For six months, fourth-grader Meghan Junis jogged a half-mile here, a quarter-mile there as she gradually put together the pieces of a marathon.
On Saturday, the 10-year-old student at Cromwell Valley Elementary in Towson ran the final mile of a 26.2-mile trek at Polytechnic Institute and Western High School in Baltimore, where several hundred children also completed the last leg in a steady drizzle.
"It's hard, but you could do it. You have to push forward," Meghan said as she held a medal for her accomplishment. "I feel very proud of myself."
Meghan and other schoolchildren in Baltimore and Baltimore County participated in a free nationwide program called Marathon Kids, which promotes fitness and nutrition through incremental marathon running and healthful eating. Baltimore is one of eight U.S. cities participating in the six-month program, which is in its fourth year here.

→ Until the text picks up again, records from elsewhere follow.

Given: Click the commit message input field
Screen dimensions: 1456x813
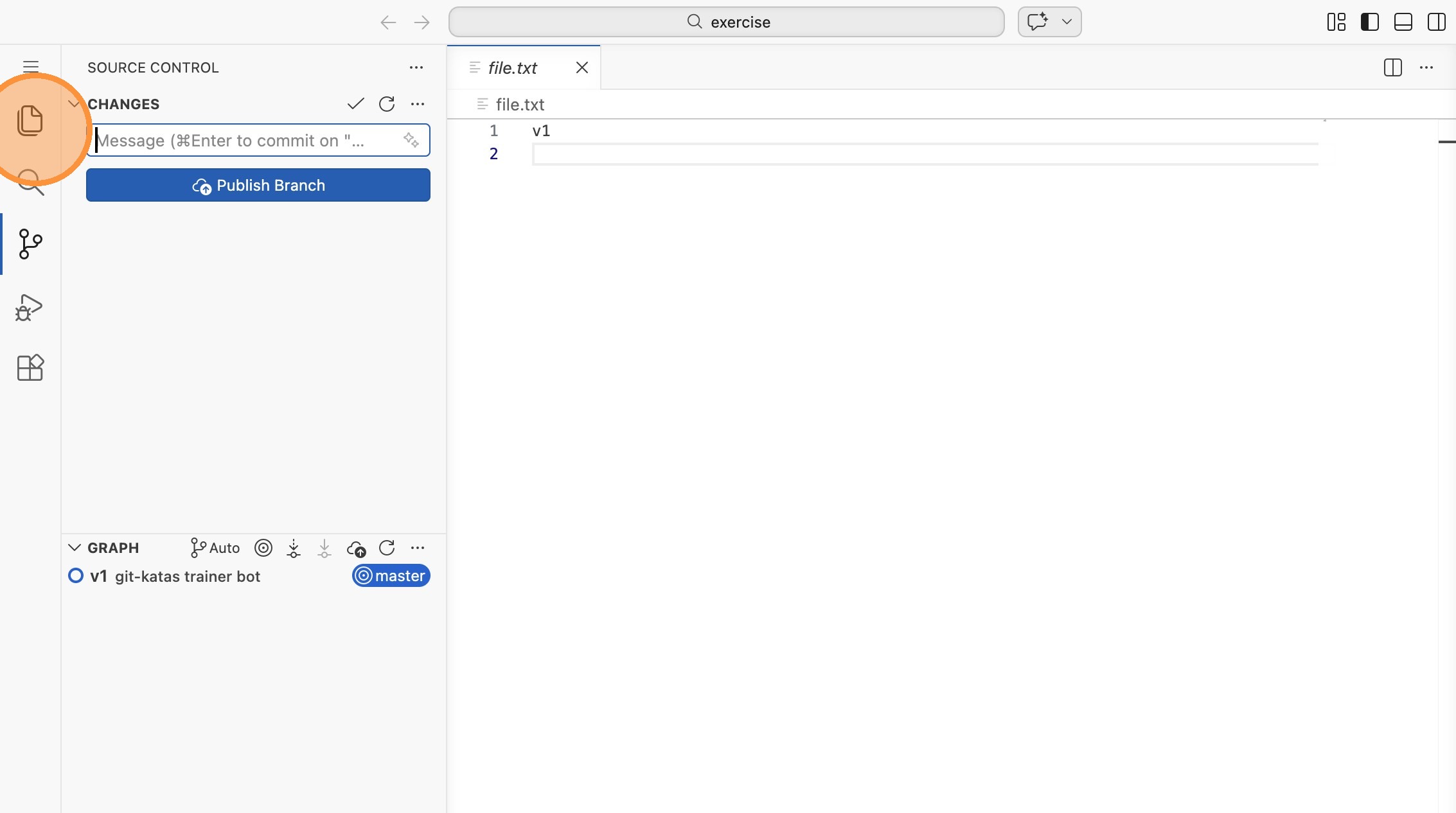Looking at the screenshot, I should point(244,140).
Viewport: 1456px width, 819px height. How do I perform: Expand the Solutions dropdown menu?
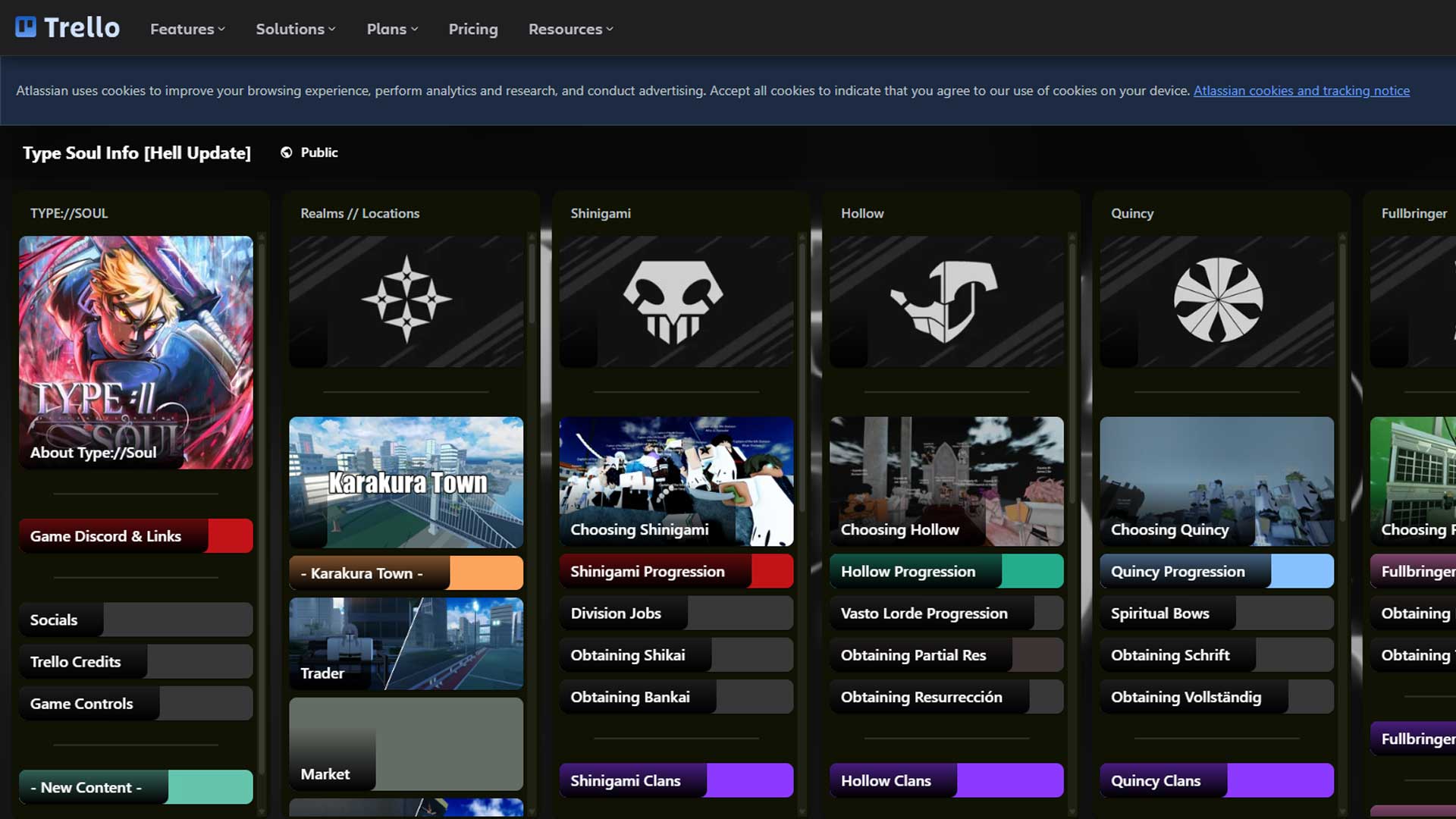coord(295,29)
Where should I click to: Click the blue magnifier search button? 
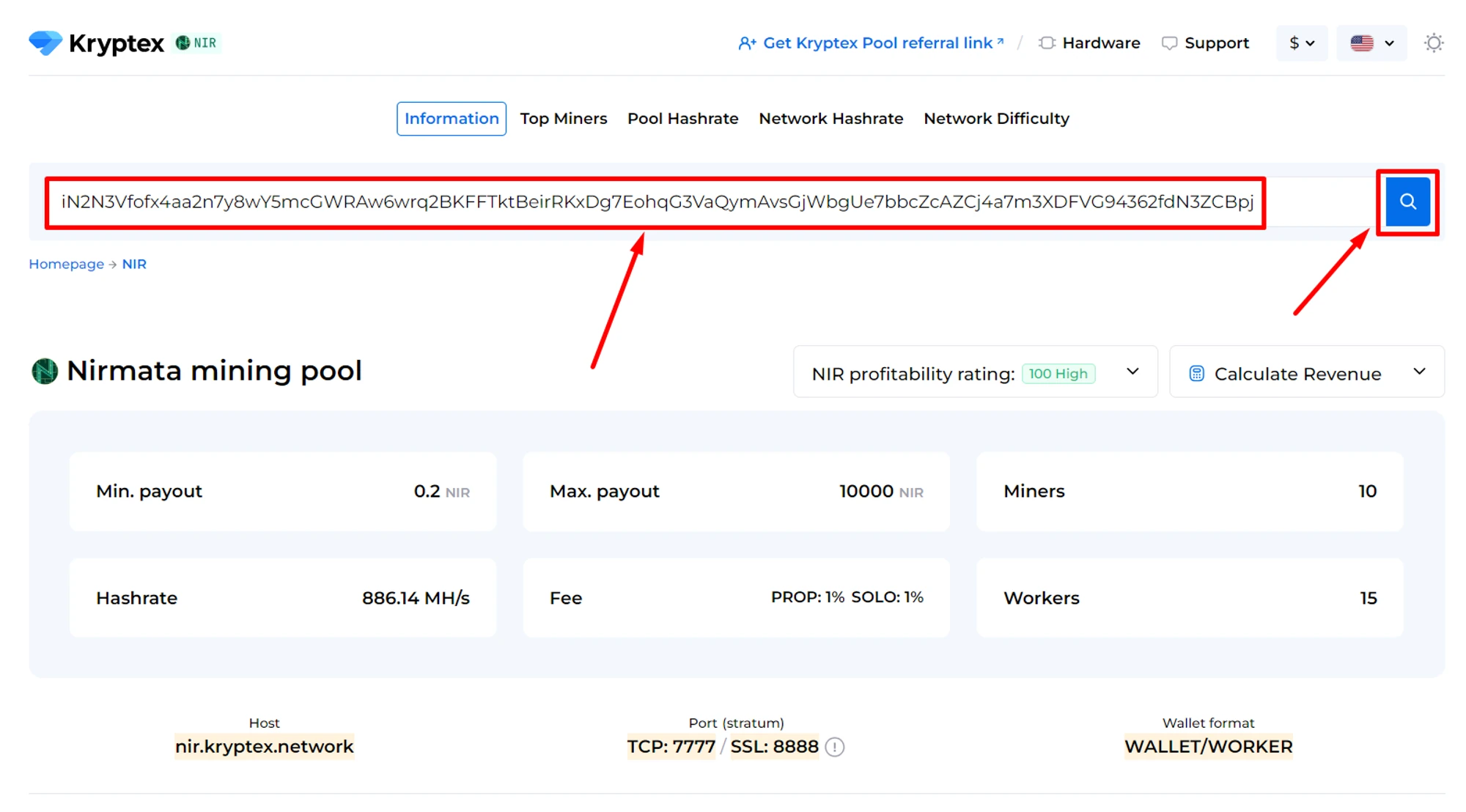click(1407, 202)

"We hope the kids and their families adopt a healthier lifestyle," said Marinda Reynolds, national program and operations manager at Marathon Kids, which is based in Austin, Texas.

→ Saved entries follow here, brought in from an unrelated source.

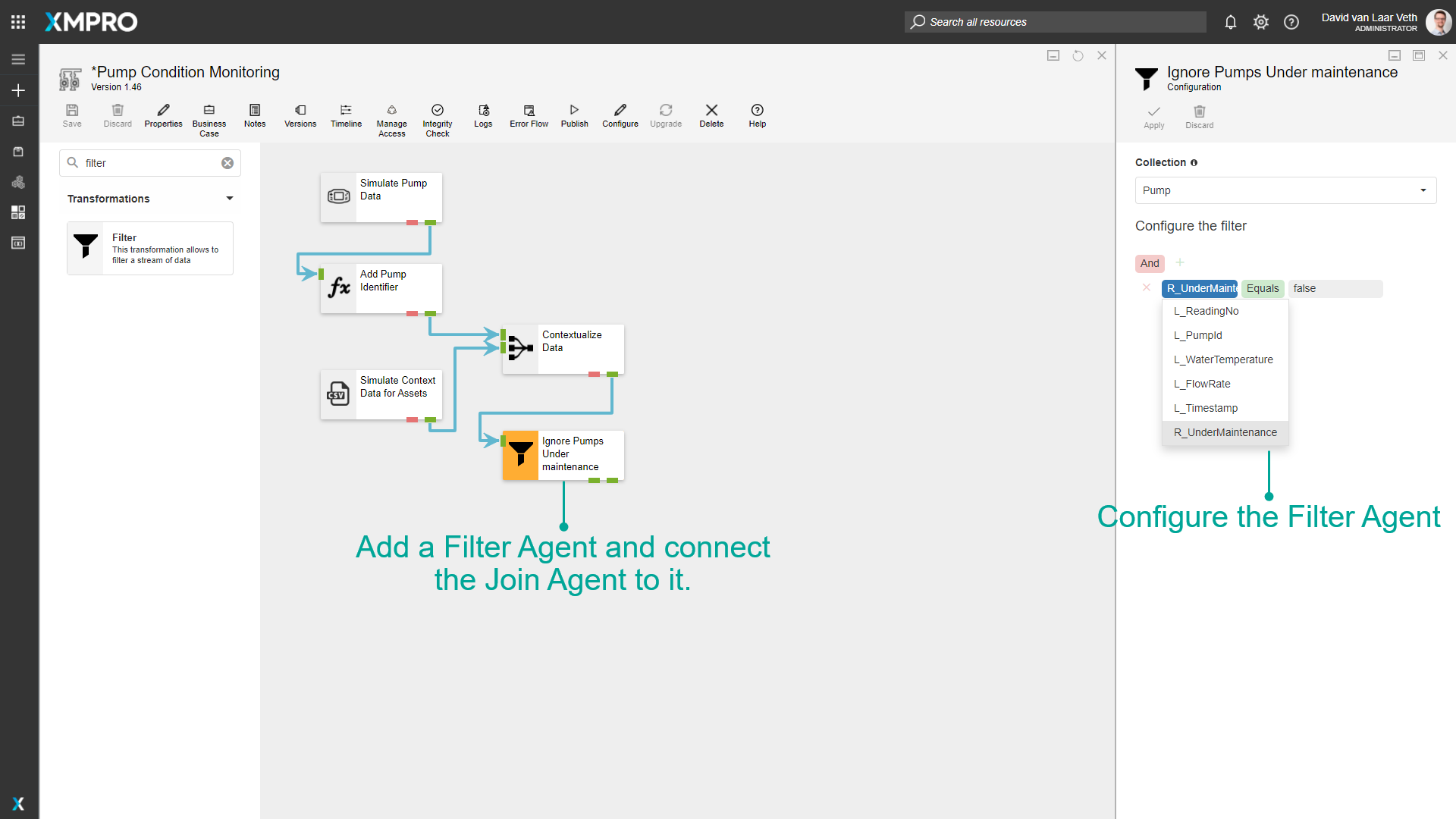Screen dimensions: 1456x819
Task: Collapse the Transformations category
Action: click(x=230, y=199)
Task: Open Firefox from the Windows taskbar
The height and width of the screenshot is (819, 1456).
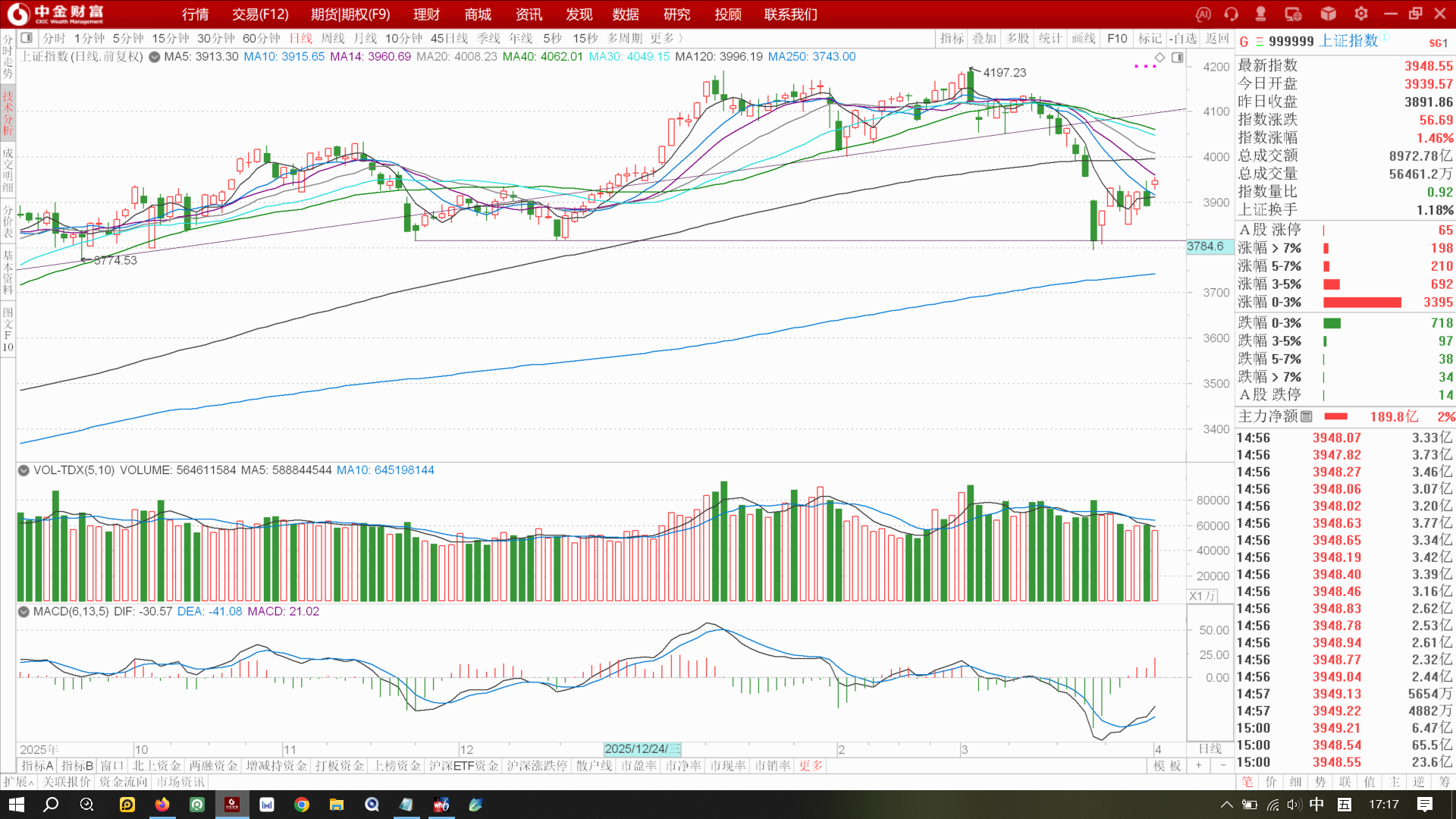Action: [162, 805]
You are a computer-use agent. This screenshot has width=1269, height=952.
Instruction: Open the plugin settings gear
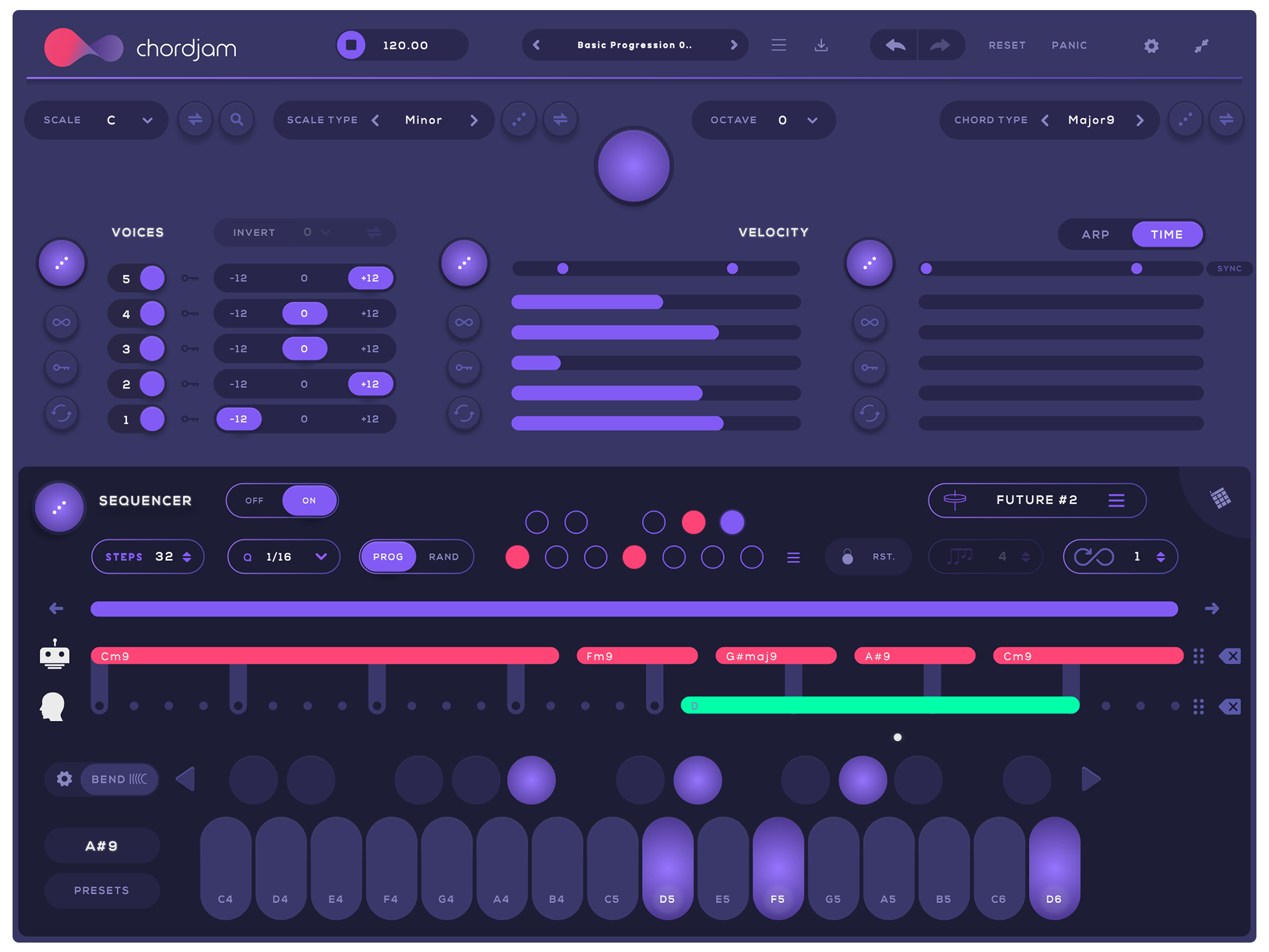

Reynolds said it's especially important to expose children at an early age to activity and nutrition to combat a rising trend in childhood obesity and Type 2 diabetes. Besides running a marathon incrementally, students are encouraged to eat five fruits and vegetables each day.

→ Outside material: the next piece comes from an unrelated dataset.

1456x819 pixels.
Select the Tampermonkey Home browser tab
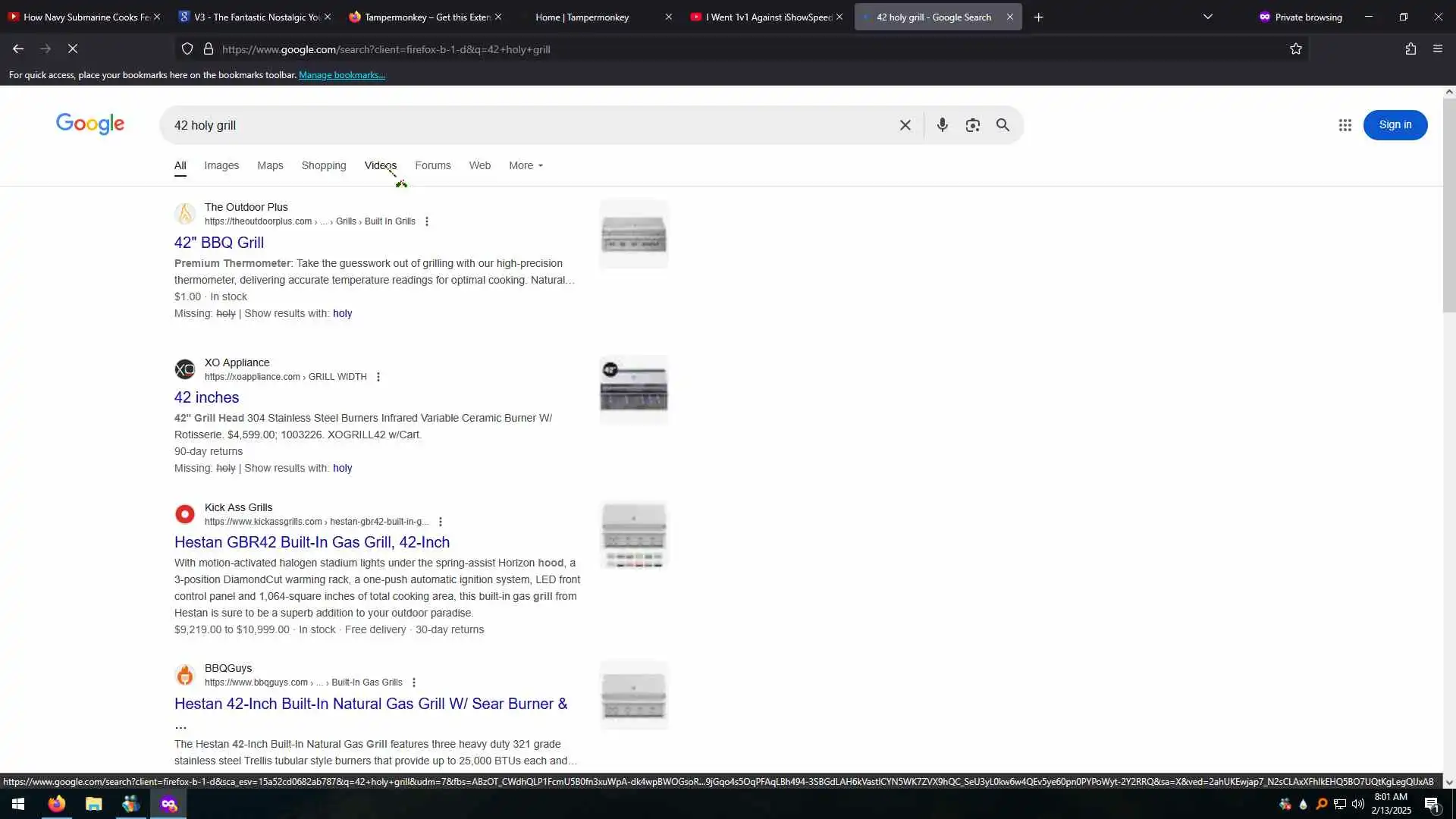(582, 17)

"It's about having a goal that they can accomplish feasibly," she said, adding that the program hopes to add Howard and Carroll counties next year.
Across the country, policymakers, advocates and school districts are trying to battle childhood obesity, encouraging more physical education classes and modifying school menus to increase healthful options. In Maryland, one estimate shows that 32 percent of children are obese or overweight by the time they enter kindergarten.
Denise Junis, Meghan's mother, said Marathon Kids also encouraged her to run alongside her daughter.
"Anybody can do it," Denise Junis said. "You just have to put in some effort."
A group of students at Summit Park Elementary in Pikesville celebrated their accomplishment with high-fives and pictures.
Jared Hardmond, a fourth-grader at Summit Park, said he enjoyed the program because it "works out our legs and it can help us to be many things."
It was the first year for the Baltimore County school, which encouraged the students throughout the six months by having a goal chart displayed in the hallway and by naming participants during schoolwide morning announcements. About 60 students signed up for the program.
"We got some runners, and I don't think some of them knew it was in them," said Donna Rothman, a physical education teacher at Summit Park.
Rothman said she hopes to have more students, especially the younger ones, to participate in the program next year.